__Work order__
Could you give back exactly the lines below from the one with "Where should I click to: Open" through the one with "Task: Dismiss the 微博辟谣 notice banner", without a single picture?

== Excerpted records

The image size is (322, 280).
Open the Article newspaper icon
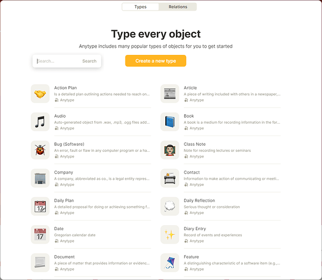(170, 94)
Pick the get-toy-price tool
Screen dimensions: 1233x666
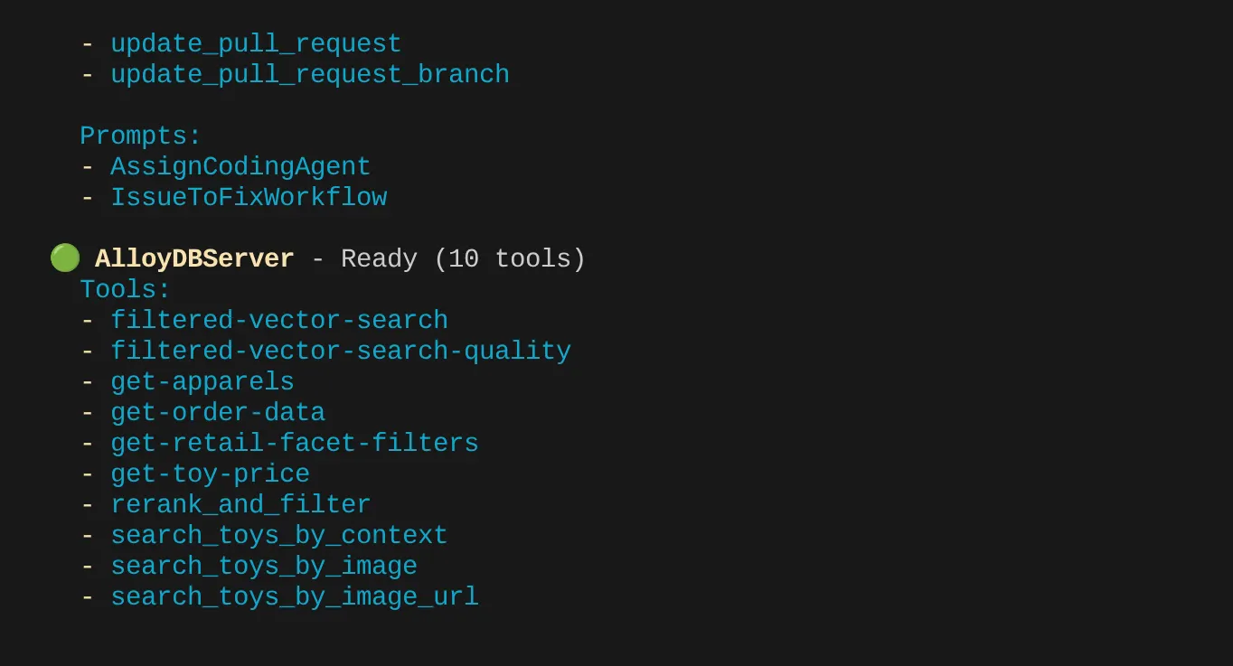click(210, 474)
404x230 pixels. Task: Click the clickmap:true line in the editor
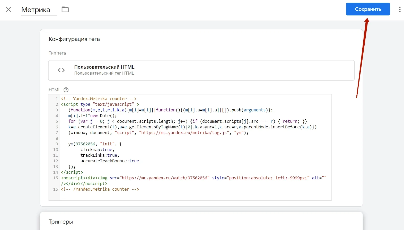[x=97, y=150]
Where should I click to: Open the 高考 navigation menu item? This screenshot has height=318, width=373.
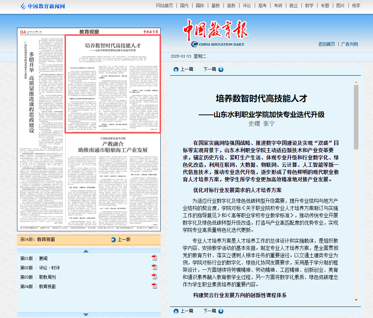pyautogui.click(x=262, y=6)
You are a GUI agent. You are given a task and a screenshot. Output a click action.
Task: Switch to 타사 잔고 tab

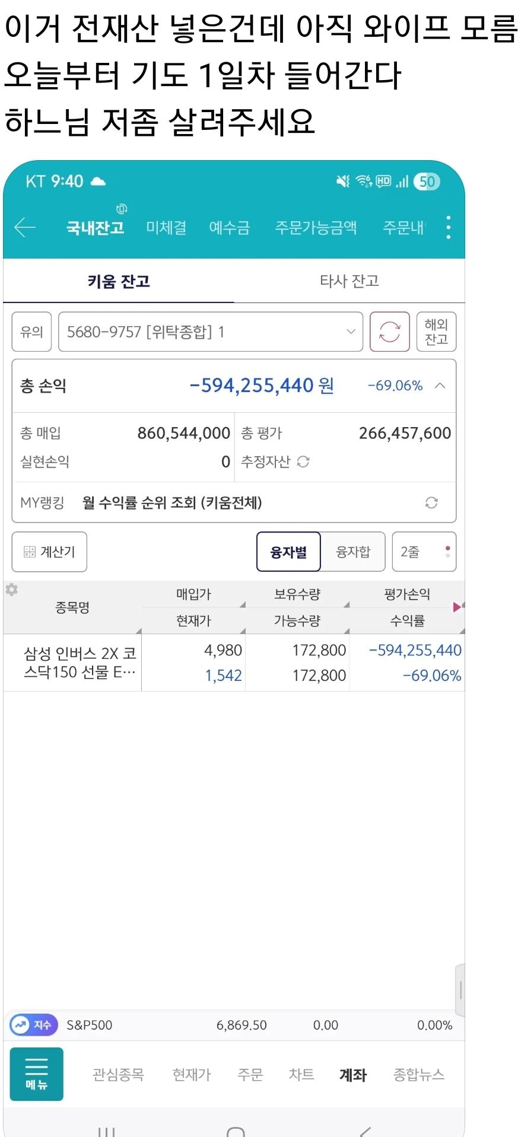[349, 281]
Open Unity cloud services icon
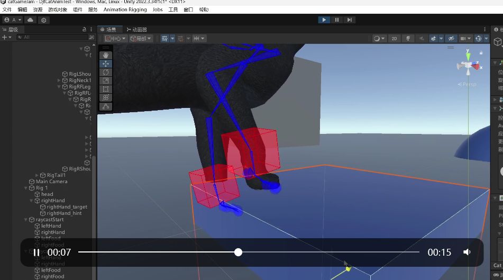 (30, 20)
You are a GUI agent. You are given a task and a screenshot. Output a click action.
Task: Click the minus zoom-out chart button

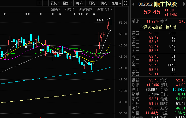coord(45,3)
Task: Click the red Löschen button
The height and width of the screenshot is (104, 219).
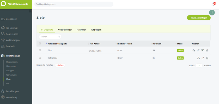Action: pos(60,65)
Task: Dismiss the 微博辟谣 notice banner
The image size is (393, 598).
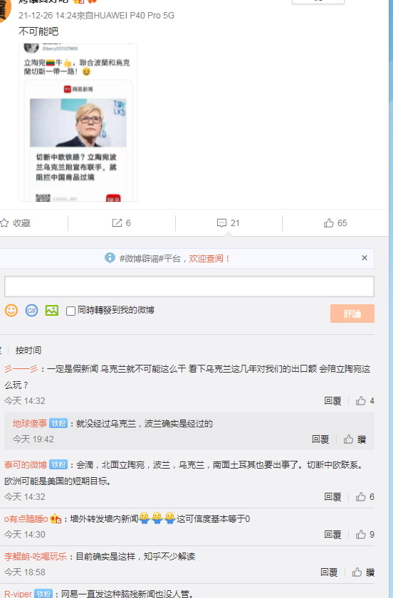Action: tap(365, 258)
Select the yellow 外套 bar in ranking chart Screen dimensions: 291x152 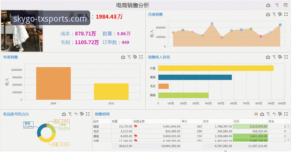point(216,68)
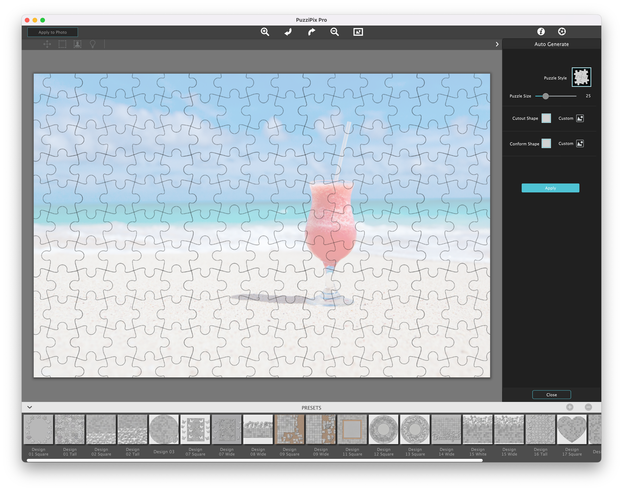Click the fit to screen icon
Image resolution: width=623 pixels, height=491 pixels.
pyautogui.click(x=357, y=32)
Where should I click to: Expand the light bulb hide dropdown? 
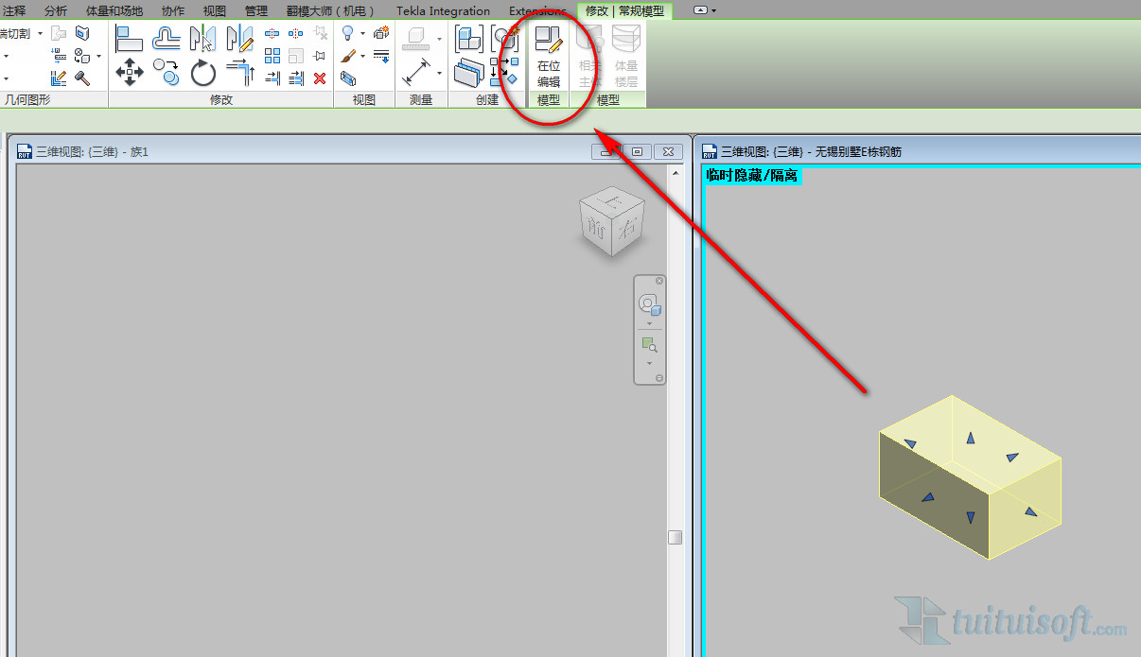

====

__Answer to this exercise__
Where should I click to: Open the 高考 navigation menu item? This screenshot has height=318, width=373.
pyautogui.click(x=262, y=6)
You are a GUI agent. You are given a task and a screenshot. Output a click action.
Task: Switch to 타사 잔고 tab

[349, 281]
Open Unity cloud services icon
 (30, 20)
You are a GUI agent. You are given a task and a screenshot. Output a click action.
Task: Click the minus zoom-out chart button

coord(45,3)
Task: Click the red Löschen button
The height and width of the screenshot is (104, 219).
Action: pos(60,65)
Task: Dismiss the 微博辟谣 notice banner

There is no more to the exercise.